New Zealand’s first trade delegation since the pandemic began, led by the Prime Minister, is heading back home after a packed week in Singapore and Japan.
When asked to reflect on the past week’s happenings, Jacinda Ardern said she was “really pleased” with the trip.
“[There was] a strong focus on trade, a strong focus on making sure that people to people link, our tourists, are coming back. And, of course, a chance to meet with leaders,” Ardern said.
“It was very clear with both [Japanese] Prime Minister [Fumio] Kishida and [Singaporean] Prime Minister Lee [Hsien Loong] we share very similar views on a lot of the international issues we’re facing.”
Despite Covid-19, she said the delegation was still able to do what it set out to do.
“But, it is very clear that it is still having an impact around the world.”
Ardern is expected to travel to Europe, US, Asia and Australia later this year.

RECORDED INFORMATION:
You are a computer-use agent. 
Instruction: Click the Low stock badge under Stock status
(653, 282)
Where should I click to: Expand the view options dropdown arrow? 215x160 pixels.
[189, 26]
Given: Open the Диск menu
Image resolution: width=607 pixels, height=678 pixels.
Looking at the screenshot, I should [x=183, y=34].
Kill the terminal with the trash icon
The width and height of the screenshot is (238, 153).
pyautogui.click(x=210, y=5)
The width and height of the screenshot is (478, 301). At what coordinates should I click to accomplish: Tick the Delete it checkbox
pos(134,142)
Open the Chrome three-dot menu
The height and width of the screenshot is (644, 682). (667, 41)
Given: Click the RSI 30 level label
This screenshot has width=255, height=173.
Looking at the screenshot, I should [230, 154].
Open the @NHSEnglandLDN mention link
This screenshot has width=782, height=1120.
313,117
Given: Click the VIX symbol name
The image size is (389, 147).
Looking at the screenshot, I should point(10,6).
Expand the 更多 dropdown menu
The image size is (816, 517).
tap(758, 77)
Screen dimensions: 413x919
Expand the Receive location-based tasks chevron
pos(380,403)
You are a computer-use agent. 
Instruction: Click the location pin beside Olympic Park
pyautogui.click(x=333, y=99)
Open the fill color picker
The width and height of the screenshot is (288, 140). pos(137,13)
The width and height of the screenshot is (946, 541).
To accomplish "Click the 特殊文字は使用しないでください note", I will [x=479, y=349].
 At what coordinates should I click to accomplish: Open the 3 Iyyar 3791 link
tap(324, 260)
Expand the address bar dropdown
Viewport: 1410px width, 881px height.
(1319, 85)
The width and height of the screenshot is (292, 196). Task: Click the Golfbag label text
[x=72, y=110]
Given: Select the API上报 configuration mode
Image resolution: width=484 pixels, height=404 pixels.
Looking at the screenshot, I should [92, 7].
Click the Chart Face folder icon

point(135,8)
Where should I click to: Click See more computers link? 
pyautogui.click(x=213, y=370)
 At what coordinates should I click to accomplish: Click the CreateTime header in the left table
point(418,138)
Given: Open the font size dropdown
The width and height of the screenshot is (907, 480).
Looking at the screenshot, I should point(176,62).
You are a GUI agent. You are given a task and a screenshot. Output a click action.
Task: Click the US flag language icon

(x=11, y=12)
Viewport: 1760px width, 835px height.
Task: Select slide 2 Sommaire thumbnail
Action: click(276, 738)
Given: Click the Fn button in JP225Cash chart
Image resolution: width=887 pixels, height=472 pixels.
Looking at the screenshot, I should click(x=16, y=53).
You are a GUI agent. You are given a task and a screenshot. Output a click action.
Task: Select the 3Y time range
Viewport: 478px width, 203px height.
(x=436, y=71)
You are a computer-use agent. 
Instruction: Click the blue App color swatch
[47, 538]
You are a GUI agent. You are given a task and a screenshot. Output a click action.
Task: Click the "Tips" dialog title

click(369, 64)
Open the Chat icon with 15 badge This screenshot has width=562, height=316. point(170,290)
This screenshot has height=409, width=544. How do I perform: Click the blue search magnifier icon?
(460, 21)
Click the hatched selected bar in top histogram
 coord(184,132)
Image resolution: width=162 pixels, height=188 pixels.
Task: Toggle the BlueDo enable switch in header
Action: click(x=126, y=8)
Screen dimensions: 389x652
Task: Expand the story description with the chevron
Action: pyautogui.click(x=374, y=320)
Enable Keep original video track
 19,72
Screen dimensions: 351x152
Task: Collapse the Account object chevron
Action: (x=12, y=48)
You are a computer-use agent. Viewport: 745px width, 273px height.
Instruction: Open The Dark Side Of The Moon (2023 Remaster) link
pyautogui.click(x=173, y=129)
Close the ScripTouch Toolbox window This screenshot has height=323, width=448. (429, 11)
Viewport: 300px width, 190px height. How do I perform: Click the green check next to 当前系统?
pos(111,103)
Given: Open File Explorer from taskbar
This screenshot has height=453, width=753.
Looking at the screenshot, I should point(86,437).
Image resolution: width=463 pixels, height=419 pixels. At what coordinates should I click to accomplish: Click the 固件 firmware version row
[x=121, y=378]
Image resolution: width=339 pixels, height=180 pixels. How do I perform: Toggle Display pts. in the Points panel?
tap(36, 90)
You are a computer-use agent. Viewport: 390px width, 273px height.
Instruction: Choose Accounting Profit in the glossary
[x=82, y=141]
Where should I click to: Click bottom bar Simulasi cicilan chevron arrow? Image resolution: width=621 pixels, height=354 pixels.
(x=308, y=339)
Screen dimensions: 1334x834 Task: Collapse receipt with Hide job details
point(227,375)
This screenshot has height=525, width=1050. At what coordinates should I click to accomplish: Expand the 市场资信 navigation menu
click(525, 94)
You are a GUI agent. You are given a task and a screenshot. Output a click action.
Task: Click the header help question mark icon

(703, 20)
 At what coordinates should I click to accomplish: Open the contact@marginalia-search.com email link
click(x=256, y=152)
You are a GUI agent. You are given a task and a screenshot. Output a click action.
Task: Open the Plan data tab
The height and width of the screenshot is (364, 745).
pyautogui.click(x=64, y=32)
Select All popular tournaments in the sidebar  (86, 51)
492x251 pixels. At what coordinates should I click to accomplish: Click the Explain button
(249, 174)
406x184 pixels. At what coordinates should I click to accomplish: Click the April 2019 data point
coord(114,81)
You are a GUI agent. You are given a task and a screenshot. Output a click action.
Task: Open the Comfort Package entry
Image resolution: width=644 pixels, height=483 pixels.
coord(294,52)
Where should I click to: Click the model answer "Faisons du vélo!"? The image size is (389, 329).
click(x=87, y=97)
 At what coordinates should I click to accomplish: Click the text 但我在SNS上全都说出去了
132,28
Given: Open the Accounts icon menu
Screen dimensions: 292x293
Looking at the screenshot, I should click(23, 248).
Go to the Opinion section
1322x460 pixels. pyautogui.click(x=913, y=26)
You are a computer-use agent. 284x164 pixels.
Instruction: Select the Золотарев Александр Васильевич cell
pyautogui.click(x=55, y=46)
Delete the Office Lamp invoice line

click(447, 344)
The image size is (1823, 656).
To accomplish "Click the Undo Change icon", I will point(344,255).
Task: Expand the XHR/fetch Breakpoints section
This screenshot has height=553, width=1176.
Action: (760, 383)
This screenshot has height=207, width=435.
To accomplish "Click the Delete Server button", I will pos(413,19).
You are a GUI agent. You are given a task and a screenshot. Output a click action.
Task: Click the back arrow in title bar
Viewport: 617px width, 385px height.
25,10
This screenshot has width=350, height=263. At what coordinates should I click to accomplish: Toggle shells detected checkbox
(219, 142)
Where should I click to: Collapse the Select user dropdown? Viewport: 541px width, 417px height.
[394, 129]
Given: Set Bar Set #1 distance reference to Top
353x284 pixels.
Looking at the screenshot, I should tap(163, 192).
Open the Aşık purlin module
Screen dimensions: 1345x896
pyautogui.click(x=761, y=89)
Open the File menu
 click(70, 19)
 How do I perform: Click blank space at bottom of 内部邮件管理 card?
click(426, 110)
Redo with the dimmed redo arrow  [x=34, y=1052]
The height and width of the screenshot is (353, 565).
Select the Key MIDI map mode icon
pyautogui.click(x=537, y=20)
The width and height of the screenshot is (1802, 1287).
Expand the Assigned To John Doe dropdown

DIRECTIONS FOR THIS TASK: Reproduce the part of the trade delegation article above, beginning at the words "New Zealand’s first" and stopping after the words "set out to do.".

WRITTEN SOLUTION:
New Zealand’s first trade delegation since the pandemic began, led by the Prime Minister, is heading back home after a packed week in Singapore and Japan.
When asked to reflect on the past week’s happenings, Jacinda Ardern said she was “really pleased” with the trip.
“[There was] a strong focus on trade, a strong focus on making sure that people to people link, our tourists, are coming back. And, of course, a chance to meet with leaders,” Ardern said.
“It was very clear with both [Japanese] Prime Minister [Fumio] Kishida and [Singaporean] Prime Minister Lee [Hsien Loong] we share very similar views on a lot of the international issues we’re facing.”
Despite Covid-19, she said the delegation was still able to do what it set out to do.